01 November 2023

On Correlation (1950-1974)

"Another thing to watch out for is a conclusion in which a correlation has been inferred to continue beyond the data with which it has been demonstrated." (Darell Huff, "How to Lie with Statistics", 1954)

"Keep in mind that a correlation may be real and based on real cause and effect, and still be almost worthless in determining action in any single case." (Darell Huff, "How to Lie with Statistics", 1954)

"When you find somebody - usually an interested party - making a fuss about a correlation, look first of all to see if it is not one of this type, produced by the stream of events, the trend of the times." (Darell Huff, "How to Lie with Statistics", 1954)

"There is no correlation between the cause and the effect.
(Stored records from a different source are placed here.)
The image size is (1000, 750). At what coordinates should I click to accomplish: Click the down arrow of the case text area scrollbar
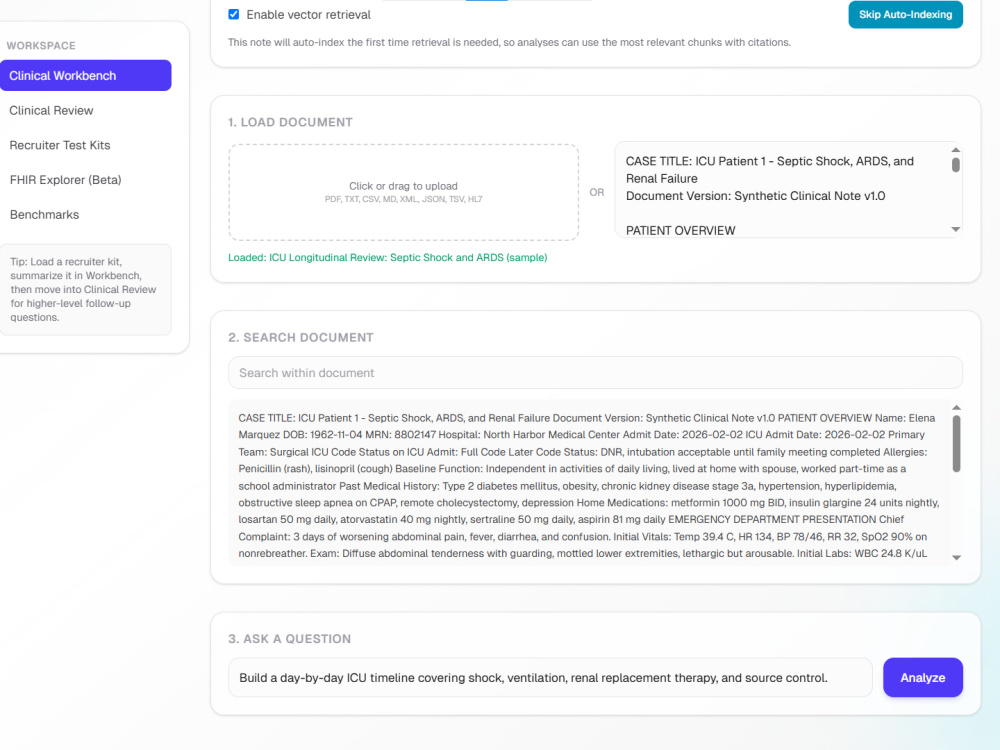955,230
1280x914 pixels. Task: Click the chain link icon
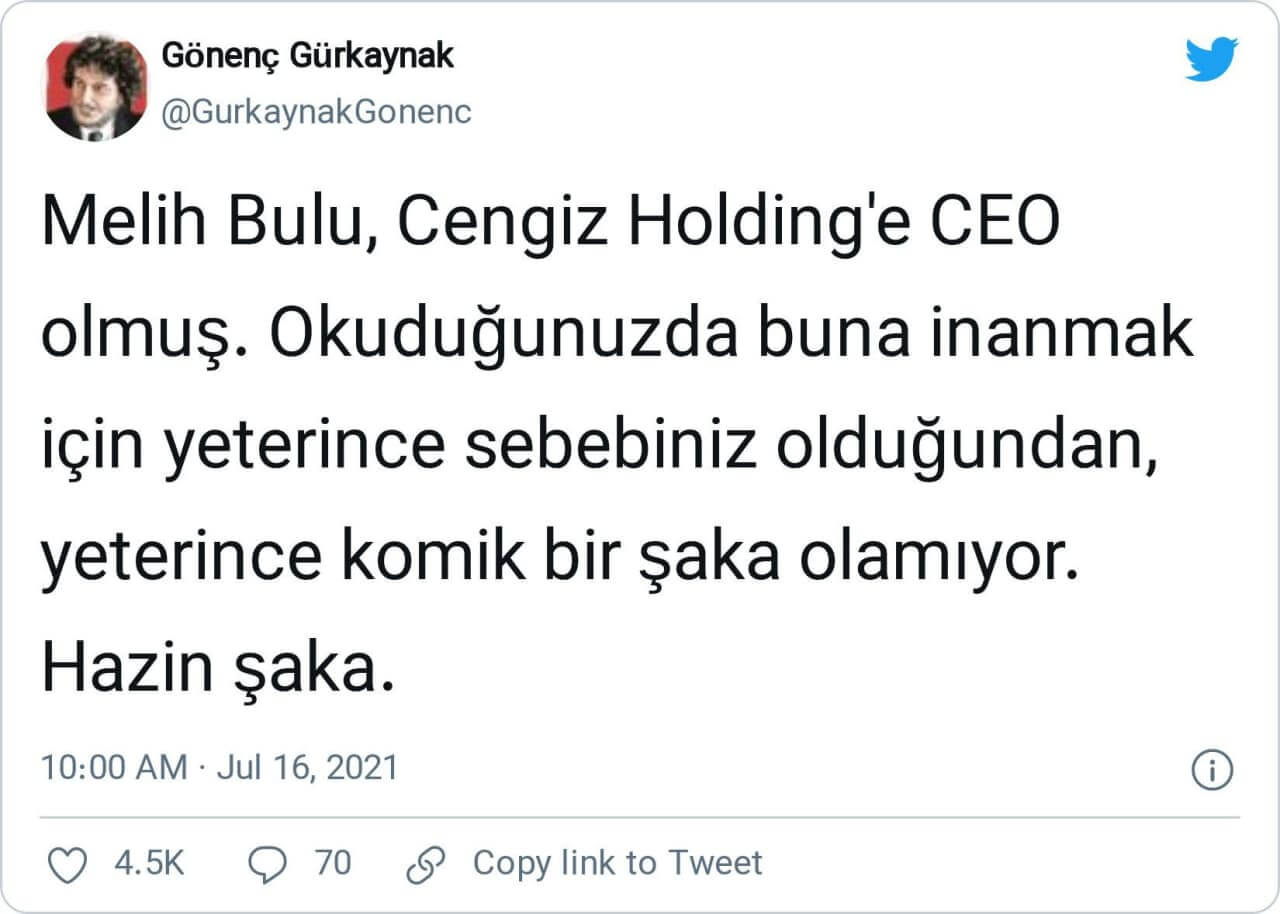[426, 864]
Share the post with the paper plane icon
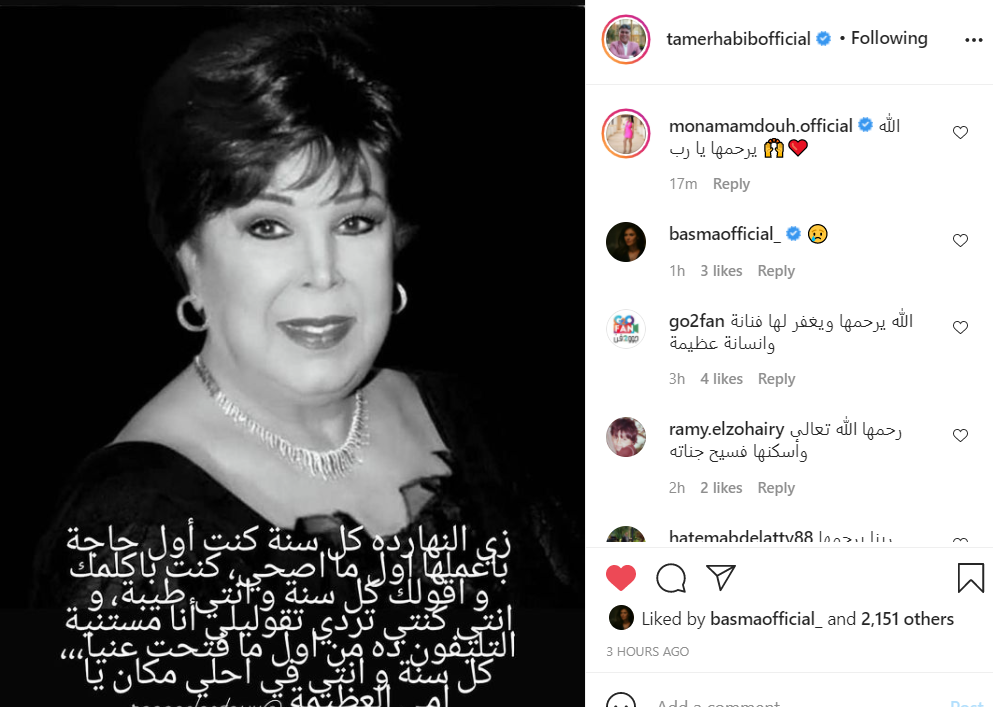The image size is (993, 707). pyautogui.click(x=721, y=577)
The events reveal only an aleatory determination, connected not so much with the imperfection of our knowledge as with the structure of the human world." (Raymond Aron, "The Opium of the Intellectuals", 1955)

"Correlation is an analysis of the covariation between two or more variables." (Alva M Tuttle, "Elementary Business and Economic Statistics", 1957)

"The well-known virtue of the experimental method is that it brings situational variables under tight control. It thus permits rigorous tests of hypotheses and confidential statements about causation. The correlational method, for its part, can study what man has not learned to control. Nature has been experimenting since the beginning of time, with a boldness and complexity far beyond the resources of science. The correlator’s mission is to observe and organize the data of nature’s experiments." (Lee J Cronbach, "The Two Disciplines of Scientific Psychology", The American Psychologist Vol. 12, 1957)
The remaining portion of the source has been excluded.